FAIR begins its fiscal miscalculations by inflating the number of undocumented immigrants living in the United States. Rather than relying upon the standard estimate of roughly 11 million put forth by organizations like the Pew Research Center, FAIR adds another million-and-a-half to the total.

The rationale for doing so is perplexing. According to FAIR, migrants who exist in some sort of quasi-legal immigration status, such as those who have received Temporary Protected Status (TPS), are also considered “undocumented” because their reprieve from deportation is supposed to be temporary. In other words, FAIR believes that migrants should be considered “illegal” even if they have been granted permission by the federal government to remain in the United States because their home countries have suffered some sort of catastrophic misfortune.

Beyond exaggerating the numbers of undocumented immigrants themselves, FAIR also increases its cost estimates through some creative accounting related to the millions of native-born, U.S.-citizen children who have at least one parent who is an undocumented immigrant.
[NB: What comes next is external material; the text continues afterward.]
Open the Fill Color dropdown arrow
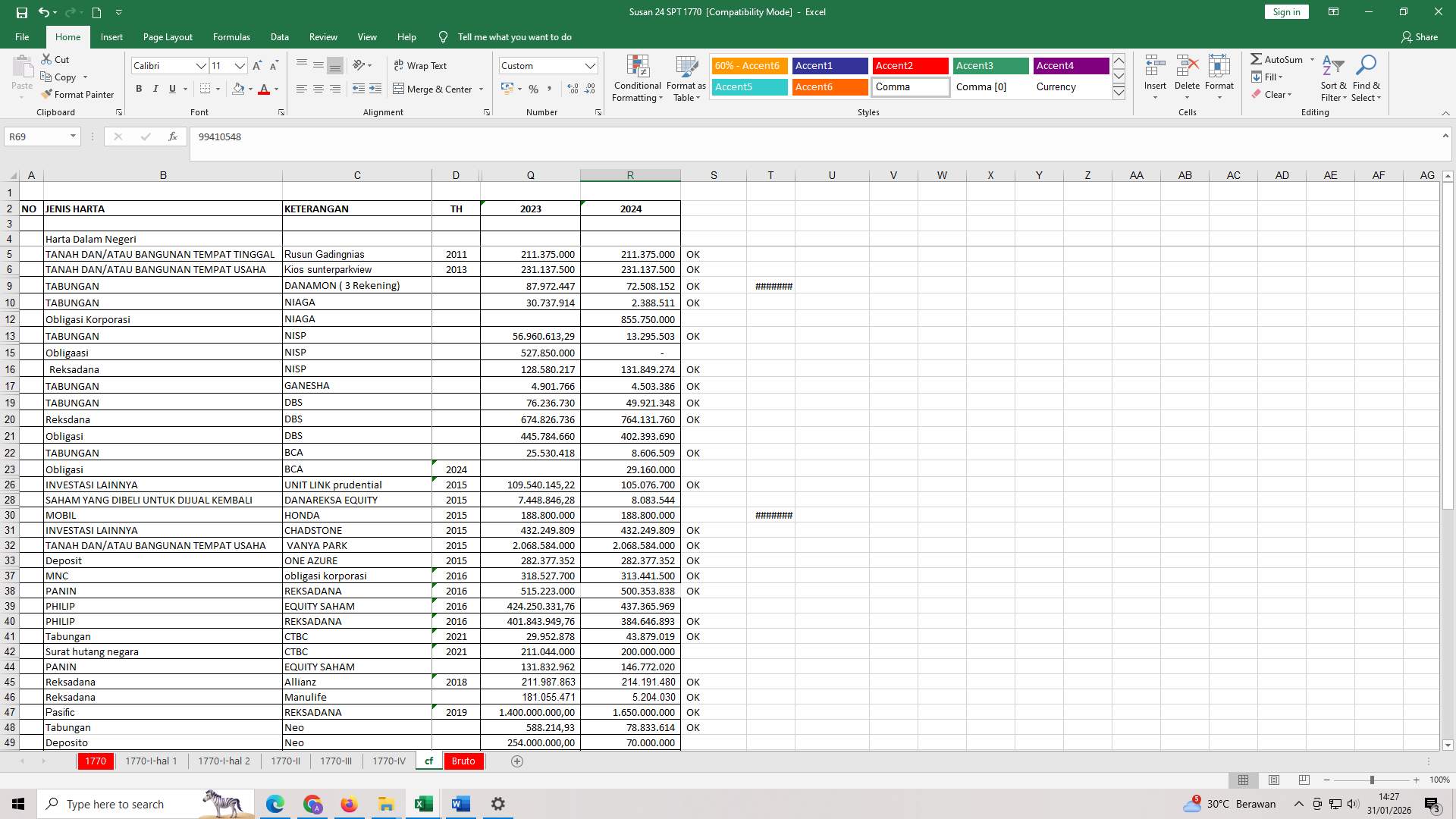The height and width of the screenshot is (819, 1456). click(249, 89)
Based on FAIR’s reasoning, these children are just costly extensions of their undocumented parents; consuming schooling and medical care for which their parents don’t pay enough in taxes to cover. In fact, the nativist organization figures that native-born children of undocumented immigrants, as well as the smaller number of children who are undocumented, cost $43.4 billion per year on the taxpayer’s tab for public schooling alone.

This method of accounting ignores one crucial fact about the human life cycle: children are expensive no matter where they were born or what legal status they have. Children use educational and health services that impose costs on the state governments that provide those services, and for which the children themselves pay nothing because they don’t yet have jobs and pay taxes. This applies to the native-born children of native-born Americans just as much as it does to the children of undocumented immigrants.

And yet FAIR views these two groups of children very differently.

When the native-born children of native-born Americans leave school, join the workforce, and become taxpayers, those taxes are counted against the costs they incurred when they were children. But when the native-born children of undocumented immigrants start collecting paychecks, the taxes which are extracted from those paychecks are not counted against the costs which they incurred when they were on the “undocumented” side of the ledger. Rather, the native-born population gets the fiscal credit when these children become taxpayers, while the undocumented population gets blamed for the costs when they are young.

The most accurate way to gauge the economic impact of any person, immigrant or native, is to look at the totality of the contributions they make and services they utilize over the course of their lifetime. Contributions are measured not only in terms of taxes, but also consumer purchasing power and entrepreneurship.

Yet FAIR persists in taking a limited single-year fiscal snapshot of the U.S. population which tells us very little about the actual economic impact that immigrants, be they undocumented or legal, have on the nation as a whole or native-born Americans in particular.